Prophecy of 1449


I ran across a yellowed newspaper clipping in my Great Great Aunt Pearl's diary today. I can find no date on the clipping but it probably was dated around the early 1940's. I was astonished when I read it. I am duplicating the newspaper article here exactly as in the clipping. It's astonishing!
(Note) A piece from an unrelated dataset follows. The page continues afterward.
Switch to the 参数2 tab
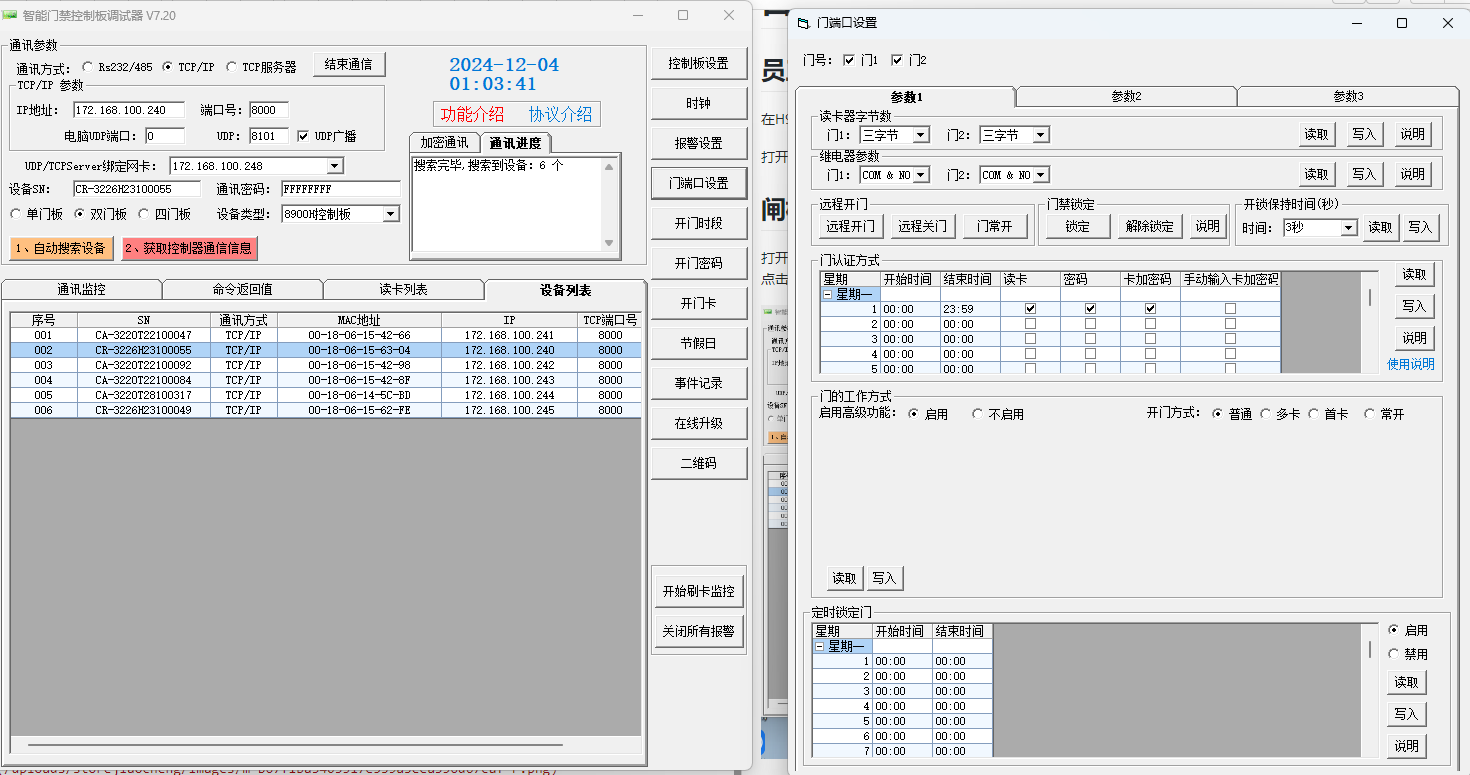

One of the most spiritual characters in all history was a woman known as "Mother Shipton" who lived in England over 500 years ago. She was a student of prophecies of the Bible and from her studies saw what would take place in the 20th century and put it into a poem. She died in 1449, 43 years before Columbus discovered America. The poem, written in the year 1449 A.D. follows:

"And now a word in uncouth rhyme,
Of what shall be in future time
For, in those wondrous far off days,
Theh women shall adopt a craze,
To dress like men and trousers wear
And cut off all their locks of hair.
They'll ride astride with brazen brow,
As witches do on broomsticks now.
Then love shall die, and marriage cease
And nations wayne as babes decrease,
Then wives shall fondle cats and dogs
And men shall live much the same as hogs.
A carriage without a horse shall go,
Disaster fill the world with woe,
In London, Primrose Hill shall be,
It's center hold a Bishop's See,
Around the world men's thoughts shall fly
Quick as the twinkling of an eye,
And waters shall great wonders do-
How strange, and yet it shall come true.
Then upside down the world shall be
And gold found at the root of tree.
Through towering hills proud men shall ride,
No horse or mule move by his side.
Beneath the waters men shall walk,
Shall ride, shall sleep, and even talk;
And in the air men shall be seen,
In white, in black, as well as green.
A great man then shall come and go,
For prophecy declares it so.
In water iron then shall float,
As easy as a wooden boat.
Gold shall be found in streams and stone
In land that is as yet unknown.
Water and fire shall wonders do, (steam)
And England shall admit a Jew.
The Jew that once was held in scorn
Shall of a Christian then be born.
A house of glass shall come to pass. (Crystal Palace)
In England - but alas, alas!
A war will follow with the work
Where dwells the pagan and the Turk.
The states will lock in fiercest strife,
And seek to take each other's life;
When north shall thus divide the south.
The eagle builds in lion's mouth.
Then tax and blood and cruel war
Shall come to every humble door.
Then, when the fiercest fight is done
England and France shall be as one.
The British olive next shall twine
In marriage with the German vine.
Men shall walk beneath and over streams-
Fulfilled shall be our strangest dreams.
All England's sons that plow the land
Shall oft be seen with Book in hand.
The poor shall now great wisdom know,
Great houses stand in far-flung vale,
All covered o'er with snow and hail.
In nineteen hundred twenty-six
Build hoses light of straw and sticks.
For then shall mighty wars be planned
When pictures seem alive with movements free
When boats like fishes swim beneath the sea,
When men like birds shall scour the sky,
Then half this world, deep drenched in blood shall die.
But those who live to see (all this) through,
In fear and trembling this will do;
Flee to the mountains and the dens,
To bog and forest and wild fens-
For storms will rage and oceans roar,
When Gabriel stand on sea and shore.
And as he blows his wondrous horn,
Old worlds shall die and new be born.